After considering various permutations of and puns on the words “balls” and “pucks”–”brass balls,” “balls to the wall,” “all the pucks,” “zero pucks,” “smarmy pucks,” etc.–I decided on “Snarky Pucks” as at least a working title and registered snarkypucks.com. The joke may be a little subtle (Google shows only 600 results for the phrase “snarky fucks”), but it actually gives some idea of what the game is about.

I started out working on the client side in CoffeeScript/jQuery/HTML5, with my very first steps being related to scrolling and dirty region management on an HTML5 canvas. I assumed that the environments would be comprised of a set of 2D vector features (based simply on canvas’s drawing primitives), and that it would be best to avoid redrawing all of the visible features when scrolling. Instead, I copy the moved portion within the frame and dirty the exposed portion, which seems to work well, though I’ve only done the most basic testing on my phone. One of the useful features of HTML5 canvas is that you can stack them on top of one another with transparency, avoiding the need to dirty and redraw everything in a lower layer when you change something in a higher one. I found this especially useful for the editor tools–dragging out a line, for example.

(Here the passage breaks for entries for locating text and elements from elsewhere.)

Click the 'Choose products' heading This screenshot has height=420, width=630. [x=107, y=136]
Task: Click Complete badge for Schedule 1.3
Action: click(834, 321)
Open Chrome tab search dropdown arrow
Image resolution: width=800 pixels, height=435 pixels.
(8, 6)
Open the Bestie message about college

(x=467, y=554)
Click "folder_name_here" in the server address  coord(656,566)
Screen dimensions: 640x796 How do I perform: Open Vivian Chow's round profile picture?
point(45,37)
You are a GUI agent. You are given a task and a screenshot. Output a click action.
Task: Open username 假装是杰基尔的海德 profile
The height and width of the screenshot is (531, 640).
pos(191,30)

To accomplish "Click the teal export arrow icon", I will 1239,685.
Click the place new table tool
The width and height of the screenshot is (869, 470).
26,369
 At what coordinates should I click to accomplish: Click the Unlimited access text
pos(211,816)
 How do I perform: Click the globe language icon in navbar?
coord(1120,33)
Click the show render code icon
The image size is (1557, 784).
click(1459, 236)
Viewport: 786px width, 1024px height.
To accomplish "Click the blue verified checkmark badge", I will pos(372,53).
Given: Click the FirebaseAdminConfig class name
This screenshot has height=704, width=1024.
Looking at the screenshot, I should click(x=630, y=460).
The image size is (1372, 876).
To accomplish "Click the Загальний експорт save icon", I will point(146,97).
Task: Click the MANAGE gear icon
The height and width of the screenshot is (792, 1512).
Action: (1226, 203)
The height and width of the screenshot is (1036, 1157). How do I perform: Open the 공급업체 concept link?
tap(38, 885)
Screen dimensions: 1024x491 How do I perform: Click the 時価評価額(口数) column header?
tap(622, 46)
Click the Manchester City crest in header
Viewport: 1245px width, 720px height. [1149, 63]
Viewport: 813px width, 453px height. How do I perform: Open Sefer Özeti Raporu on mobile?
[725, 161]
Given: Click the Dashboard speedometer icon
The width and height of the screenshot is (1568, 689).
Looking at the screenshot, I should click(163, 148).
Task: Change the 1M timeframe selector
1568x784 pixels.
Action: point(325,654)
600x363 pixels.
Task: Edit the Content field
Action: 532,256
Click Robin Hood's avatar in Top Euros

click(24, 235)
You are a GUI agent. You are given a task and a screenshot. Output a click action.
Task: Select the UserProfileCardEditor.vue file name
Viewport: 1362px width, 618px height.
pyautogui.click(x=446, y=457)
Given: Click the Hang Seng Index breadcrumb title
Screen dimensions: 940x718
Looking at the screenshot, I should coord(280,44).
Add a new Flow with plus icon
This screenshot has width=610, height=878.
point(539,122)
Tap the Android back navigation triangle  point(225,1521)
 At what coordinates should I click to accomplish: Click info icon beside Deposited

After getting a basic scrolling grid up and running, I started working on a track editor in tandem with the basic functionality that will be shared with the editor and the actual game: feature management, intersection testing, serialization to JSON, etc., etc. It gave me a chance to return to some of the fun 2D geometry of Spiral Knights(‘s gameplay), and I used the same space representation: a spatial hash at the highest level (avoiding the need to specify/limit the track size), with quadtrees as the hash values. The editor is essentially just a vector graphics editor, complete with undo/redo, group selection and editing, and import/export; in fact, I used it to create a basic logo for Facebook:

editor

My last client-side push before delving into the server code was to add a test mode that simulates the process of entering and executing moves that the game will use, as well as the interactions between pucks and their environments. I’m using an extremely simple point model for the physics, with the pucks’ motion governed simply by their initial velocity and constant friction (notably, pucks have no “spin”), which makes it easy and efficient to depict where the pucks will travel if they don’t collide with other pucks:

test

Since then, I’ve been riding Ruby on Rails for the server code: authentication (including Facebook login), player management, track management (saving, revising, publishing), game creation, and soon, game invites. My plan is to stick (for now) with bare bones page-oriented interfaces for the admin interfaces, but create a more AJAX-y, “SPA”-type interface for the actual gameplay. So far, I’m liking the concept of Rails more than I like Ruby as a language, but I figured I’d start with the framework that spawned so many, many others.

 

After several weeks of accomplishing nothing aside from besting my already prodigious records for oversleeping and playing through the entire Dragon Age series, I’m starting to accept that maybe I don’t have it in me to solve the grand challenge of AI. My strengths are really in implementation rather than research, and while it’s fun to think about AI, I already miss working with other people on more clearly defined problems. I plan to start looking for another job soonish–at latest, after going to Poland at the end of June–but in the meantime, I’ve been thinking about how to break my slump with a more tractable project. I thought about returning to my “ASCII sandbox MMO” game, and in particular its Scheme interpreter, but apart from the fact that that game is ambitious in scope and limited in potential appeal, it doesn’t use any new technologies that are likely to be interesting to potential employers. It seems reasonable to attempt to add a few keywords to my resume, and there are a few areas that I’ve been curious about but have never bothered to explore.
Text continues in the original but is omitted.